Peter Wang novalazy at gmail.com
Fri Apr 21 15:46:01 AEST 2023
Previous message: [m-rev.] [m-dev.] io.read_named_file_as_*
Next message: [m-rev.] [m-dev.] io.read_named_file_as_*
Messages sorted by: [ date ] [ thread ] [ subject ] [ author ]
On Thu, 20 Apr 2023 20:18:35 +1000 "Zoltan Somogyi" <zoltan.somogyi at runbox.com> wrote:
> 
> 2023-04-11 16:00 GMT+10:00 "Peter Wang" <novalazy at gmail.com>: 
> >> I note that the read_line predicate *does* check for non-well-formed chars
> >> (in the C foreign_proc for read_char_code_2), but that this code is not linked
> >> to other code that does the same check, such as unsafe_index_next_repl
> >> in string.m.
> > 
> > Yes, a Mercury char can't represent a code unit in an non-well-formed
> > UTF-8 sequence so the predicates returning chars must return U+FFFD
> > or report an error, and the behaviour should be documented.
> 
> The attached diff does an end-run around these concerns by
> adding predicates that do a check at the end whether the string being read
> is well formed. For your review.
> 
> >> We can either
> >> 
> >> - change mercury_term_parser.m to *always* report an error when
> >>   it finds a non-well-formed character, or
> >> 
> >> - change it to report an error *only* if some flag says it should.
> >> 
> >> The first breaks backwards compatibility (though only in a hopefully-rare
> >> situation), while the second would require either an additional argument
> >> on read_term and its variants (breaking compatibility for everyone though
> >> in an easily-visible and easy-to-fix way), or additional variants of existing
> >> predicates.
> >> 
> > 
> > I think the first option is acceptable.
>  
> Thanks.

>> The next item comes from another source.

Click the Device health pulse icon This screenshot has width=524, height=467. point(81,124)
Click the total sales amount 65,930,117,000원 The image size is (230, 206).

But before implementing it, I looked into what the lexer currently does
> for non-well-formed input.  (The parser never looks at raw characters; the lexer does.) 
> I found a mess. The attached lexer_utf file documents a 3x2 matrix: target languages
> C, C# and Java, and reading data from a file or from a string. I can tell what is happening
> in five of those combos, but the sixth left me stumped, because (what I take to be)
> the official Microsoft documentation is silent on what the relevant C# method does
> when given non-well-formed input. Can anyone fill in this slot in the matrix?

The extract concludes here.